Besides introducing to researchers one of the great quantitative regularities in psychology, this influential paper put front and center the topic of choice in behavior analysis. It also set the terms under which choice would be studied for the next 40 years: steady state behavior, and molar variables. In his paper, Herrnstein was concerned with the asymptotic behavior that emerges after an organism has been exposed to the same schedule conditions for a period of several days, not by the way the moment-to-moment interaction between the organism and its environment lead to those asymptotic performances. The contingencies of reinforcement to which the pigeons were exposed were stable, both in the sense that they prevailed over long periods of time and in the sense that, given the feedback function in concurrent variable-interval (VI) schedules, the experienced reinforcement rate ratio was relatively independent of the animal's response distribution.
With few exceptions (e.g., Shimp, 1966; Staddon, Hinson, & Kram, 1981), these features of Herrnstein's paper have dominated the booming field of operant choice behavior that it launched. Part of the reason is technical: before digital technology became commonplace, the only convenient method of recording moment-by-moment changes in behavior was Skinner's cumulative recorder. But the molar approach was also favored because for many years it succeeded.
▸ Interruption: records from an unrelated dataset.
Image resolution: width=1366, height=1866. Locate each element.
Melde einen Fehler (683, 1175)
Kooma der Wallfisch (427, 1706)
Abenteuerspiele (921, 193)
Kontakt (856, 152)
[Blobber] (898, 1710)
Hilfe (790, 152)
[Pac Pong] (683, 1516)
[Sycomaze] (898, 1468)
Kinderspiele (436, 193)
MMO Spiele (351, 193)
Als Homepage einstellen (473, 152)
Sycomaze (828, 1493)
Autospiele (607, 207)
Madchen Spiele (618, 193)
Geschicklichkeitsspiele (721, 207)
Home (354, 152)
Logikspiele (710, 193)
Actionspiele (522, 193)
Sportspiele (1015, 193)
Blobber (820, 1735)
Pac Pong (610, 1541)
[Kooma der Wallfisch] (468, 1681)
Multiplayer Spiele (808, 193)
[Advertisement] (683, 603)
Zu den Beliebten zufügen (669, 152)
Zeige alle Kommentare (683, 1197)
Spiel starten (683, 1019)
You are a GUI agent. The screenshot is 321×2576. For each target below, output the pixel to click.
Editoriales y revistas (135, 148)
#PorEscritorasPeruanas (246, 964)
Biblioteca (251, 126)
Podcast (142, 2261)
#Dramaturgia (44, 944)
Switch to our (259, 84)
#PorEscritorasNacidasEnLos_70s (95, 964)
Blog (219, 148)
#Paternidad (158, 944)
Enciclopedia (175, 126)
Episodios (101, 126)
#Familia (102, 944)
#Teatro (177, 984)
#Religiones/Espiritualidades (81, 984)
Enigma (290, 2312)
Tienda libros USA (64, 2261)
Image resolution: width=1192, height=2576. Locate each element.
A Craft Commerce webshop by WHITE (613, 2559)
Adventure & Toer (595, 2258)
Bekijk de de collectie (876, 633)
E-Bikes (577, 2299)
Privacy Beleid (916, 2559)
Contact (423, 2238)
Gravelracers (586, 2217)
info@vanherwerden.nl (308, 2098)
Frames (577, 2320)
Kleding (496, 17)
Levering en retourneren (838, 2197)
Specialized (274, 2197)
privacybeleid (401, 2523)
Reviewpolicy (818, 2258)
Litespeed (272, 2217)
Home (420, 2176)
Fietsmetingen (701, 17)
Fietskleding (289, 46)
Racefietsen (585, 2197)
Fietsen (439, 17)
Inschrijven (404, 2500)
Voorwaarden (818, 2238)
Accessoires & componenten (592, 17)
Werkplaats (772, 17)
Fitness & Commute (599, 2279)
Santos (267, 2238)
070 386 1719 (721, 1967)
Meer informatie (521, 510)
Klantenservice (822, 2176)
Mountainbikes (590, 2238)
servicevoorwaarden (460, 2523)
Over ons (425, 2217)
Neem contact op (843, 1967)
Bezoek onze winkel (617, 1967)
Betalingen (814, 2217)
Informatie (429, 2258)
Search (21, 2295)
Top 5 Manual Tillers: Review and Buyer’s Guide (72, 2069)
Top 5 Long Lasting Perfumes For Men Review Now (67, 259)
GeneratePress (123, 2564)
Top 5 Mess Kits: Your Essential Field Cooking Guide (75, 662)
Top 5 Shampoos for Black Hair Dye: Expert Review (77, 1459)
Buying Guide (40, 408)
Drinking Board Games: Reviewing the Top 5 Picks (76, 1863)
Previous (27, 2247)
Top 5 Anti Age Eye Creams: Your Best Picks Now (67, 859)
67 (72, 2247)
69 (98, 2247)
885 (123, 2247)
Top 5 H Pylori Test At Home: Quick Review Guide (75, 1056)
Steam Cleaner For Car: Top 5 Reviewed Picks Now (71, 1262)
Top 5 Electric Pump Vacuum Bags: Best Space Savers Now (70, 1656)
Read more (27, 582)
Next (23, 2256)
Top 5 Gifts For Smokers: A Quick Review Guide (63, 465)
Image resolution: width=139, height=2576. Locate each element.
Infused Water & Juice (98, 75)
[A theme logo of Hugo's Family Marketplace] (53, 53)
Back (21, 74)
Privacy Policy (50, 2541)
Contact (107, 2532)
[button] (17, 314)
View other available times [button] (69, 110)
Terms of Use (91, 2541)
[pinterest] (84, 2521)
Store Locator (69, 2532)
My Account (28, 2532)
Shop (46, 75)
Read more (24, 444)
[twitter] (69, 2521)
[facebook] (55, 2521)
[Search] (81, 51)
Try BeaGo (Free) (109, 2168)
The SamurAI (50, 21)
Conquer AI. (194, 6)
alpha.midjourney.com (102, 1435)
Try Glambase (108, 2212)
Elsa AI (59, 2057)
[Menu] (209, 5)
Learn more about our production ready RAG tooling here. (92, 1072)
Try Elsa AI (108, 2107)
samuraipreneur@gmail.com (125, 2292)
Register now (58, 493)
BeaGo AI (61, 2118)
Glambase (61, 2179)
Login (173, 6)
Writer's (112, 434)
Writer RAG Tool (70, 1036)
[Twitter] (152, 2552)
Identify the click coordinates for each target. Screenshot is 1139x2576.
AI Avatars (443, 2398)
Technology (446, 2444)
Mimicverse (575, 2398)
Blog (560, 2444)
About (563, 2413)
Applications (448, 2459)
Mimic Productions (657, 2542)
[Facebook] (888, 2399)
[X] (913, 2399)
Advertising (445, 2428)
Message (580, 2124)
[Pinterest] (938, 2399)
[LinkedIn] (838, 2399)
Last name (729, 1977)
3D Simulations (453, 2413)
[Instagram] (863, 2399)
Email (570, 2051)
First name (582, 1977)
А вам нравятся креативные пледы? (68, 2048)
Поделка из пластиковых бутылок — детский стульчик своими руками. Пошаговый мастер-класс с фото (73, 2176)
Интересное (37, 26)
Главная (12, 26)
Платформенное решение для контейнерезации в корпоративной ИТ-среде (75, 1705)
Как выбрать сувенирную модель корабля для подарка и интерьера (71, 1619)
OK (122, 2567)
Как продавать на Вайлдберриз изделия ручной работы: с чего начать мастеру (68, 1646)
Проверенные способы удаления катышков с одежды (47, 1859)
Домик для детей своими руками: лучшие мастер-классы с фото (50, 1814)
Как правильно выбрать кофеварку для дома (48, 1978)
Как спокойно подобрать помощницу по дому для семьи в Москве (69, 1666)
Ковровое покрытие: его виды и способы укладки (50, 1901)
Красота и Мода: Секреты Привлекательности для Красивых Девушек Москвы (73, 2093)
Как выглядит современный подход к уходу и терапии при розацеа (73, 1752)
Many new relations were found, many intriguing puzzles solved.
But as technology improved, a more molecular, moment-by-moment level of analysis began to gain traction: Research appeared that looked at the effect of individual reinforcers on choice performance (e.g., Aparicio & Baum, 2009; Davison & Baum, 2000; Corrado, Sugrue, Seung, & Newsome, 2005; Lau & Glimcher, 2005), that tried to characterize behavior in transition before it reached its asymptotic state (i.e., Banna & Newland, 2009; Bailey & Mazur, 1990; Cerutti & Staddon, 2004; Gallistel, Mark, King, & Latham, 2001), or that studied behavior in unstable environments, due either to frequent changes in the contingencies of reinforcement (i.e., Davison & Baum, 2000; Grace & McLean, 2006) or to the schedule's feedback function (i.e., Palya & Allan, 2003).
These are topics that also will be addressed by the seven articles in this Special Section. Baum's paper provides an overview of his previous research with Michael Davison on the effect of individual reinforcers on choice in unstable environments, casting it in a more general framework, which tries to reconcile a molar approach with the study of the dynamics of choice, while Rodewald, Hughes, and Pitts revisit them in their contribution. In their paper, Davison, Marr, and Elliffe explore complex feedback functions where the behavior of the animal has a major impact on the experienced reinforcement rate. Kyonka and Grace's contribution continues the exploration by Randy Grace and his colleagues (e.g., Grace & McLean, 2006) of concurrent chain schedules where the fixed-interval (FI) terminal links vary randomly from session to session. The paper by Christensen and Grace provides a theoretical framework for conceptualizing those results. McDowell and Popa show how molar regularities such as the matching law could emerge from the local action of a selection-by-reinforcement principle. And Staddon, MacPhail, and Padilla provide another example of simple dynamical modeling.
The study of the dynamics of choice is very recent in behavior analysis. Hence, the basic facts are not yet fully established. There is no agreement yet about models. Even the questions that should be addressed by researchers are far from settled. Many laboratories have been following their own line, with little effort to integrate their efforts with the work of others. Perhaps this is to be expected in a still-young field. We hope that this issue of JEAB, by bringing together contributions from different perspectives on the dynamics of operant behavior, will help stimulate more research and encourage a more integrative approach to this important topic.